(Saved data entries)
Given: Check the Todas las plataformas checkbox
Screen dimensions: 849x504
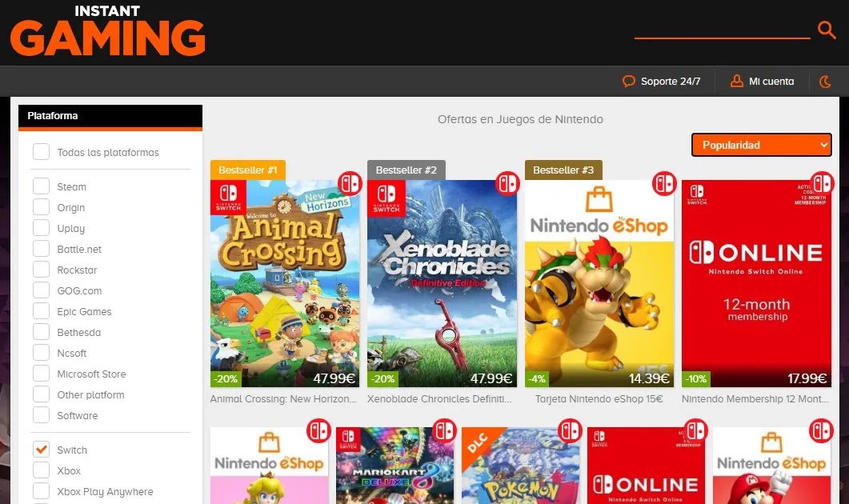Looking at the screenshot, I should pos(41,151).
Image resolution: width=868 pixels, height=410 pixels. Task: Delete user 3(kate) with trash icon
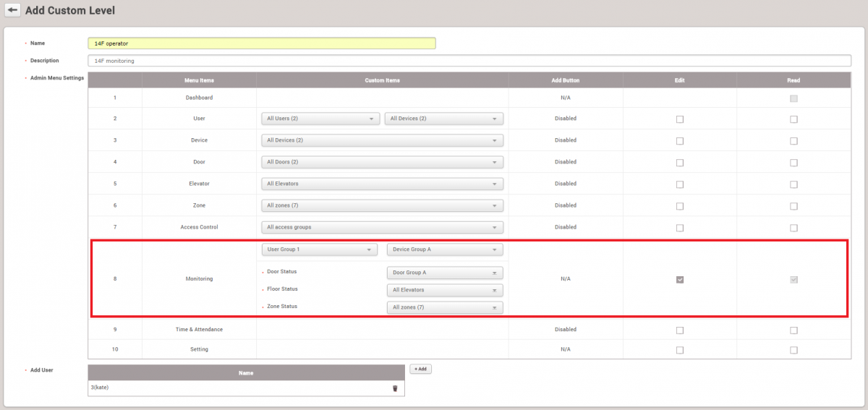pyautogui.click(x=395, y=388)
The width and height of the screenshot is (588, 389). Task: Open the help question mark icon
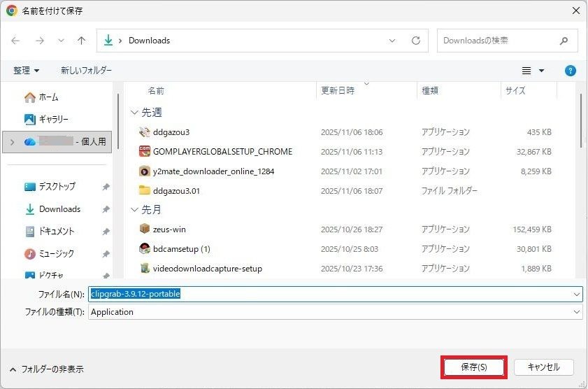click(x=571, y=71)
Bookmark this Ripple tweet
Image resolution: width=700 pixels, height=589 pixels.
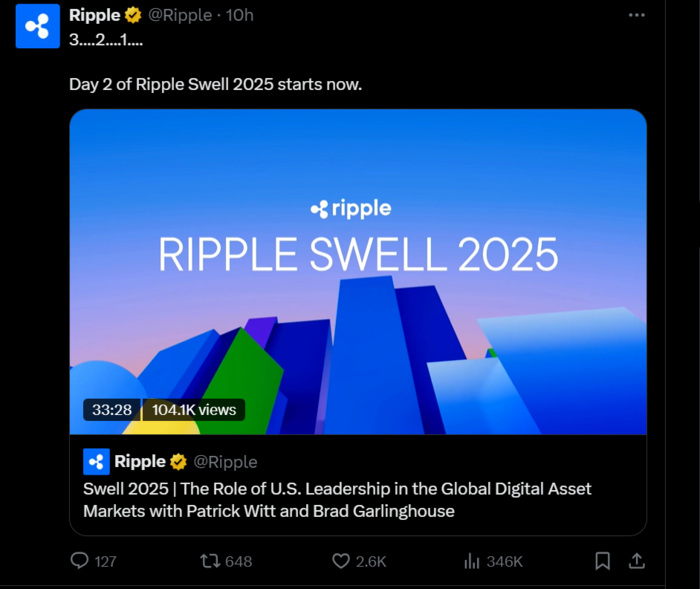point(603,561)
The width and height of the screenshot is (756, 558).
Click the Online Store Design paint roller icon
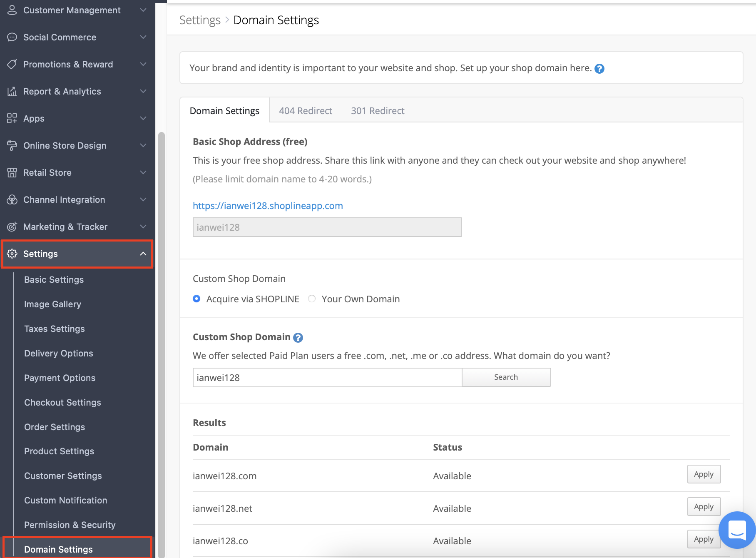[12, 145]
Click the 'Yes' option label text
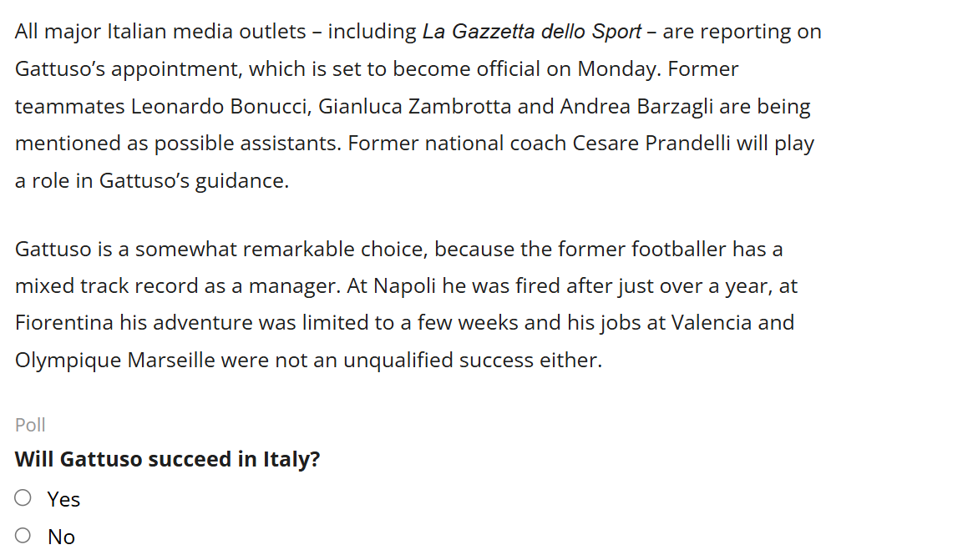This screenshot has height=560, width=973. tap(64, 499)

> **TRY IT**: Give all the entries again exactly, dropping each picture.

> **RESULT FOR THIS EXERCISE**:
Given: Check the Todas las plataformas checkbox
Screen dimensions: 849x504
Looking at the screenshot, I should pos(41,151).
Image resolution: width=868 pixels, height=410 pixels. Task: Delete user 3(kate) with trash icon
pyautogui.click(x=395, y=388)
The width and height of the screenshot is (588, 389). Task: Open the help question mark icon
click(x=571, y=71)
Bookmark this Ripple tweet
Image resolution: width=700 pixels, height=589 pixels.
point(603,561)
The width and height of the screenshot is (756, 558).
Click the Online Store Design paint roller icon
[12, 145]
Click the 'Yes' option label text
This screenshot has height=560, width=973. tap(64, 499)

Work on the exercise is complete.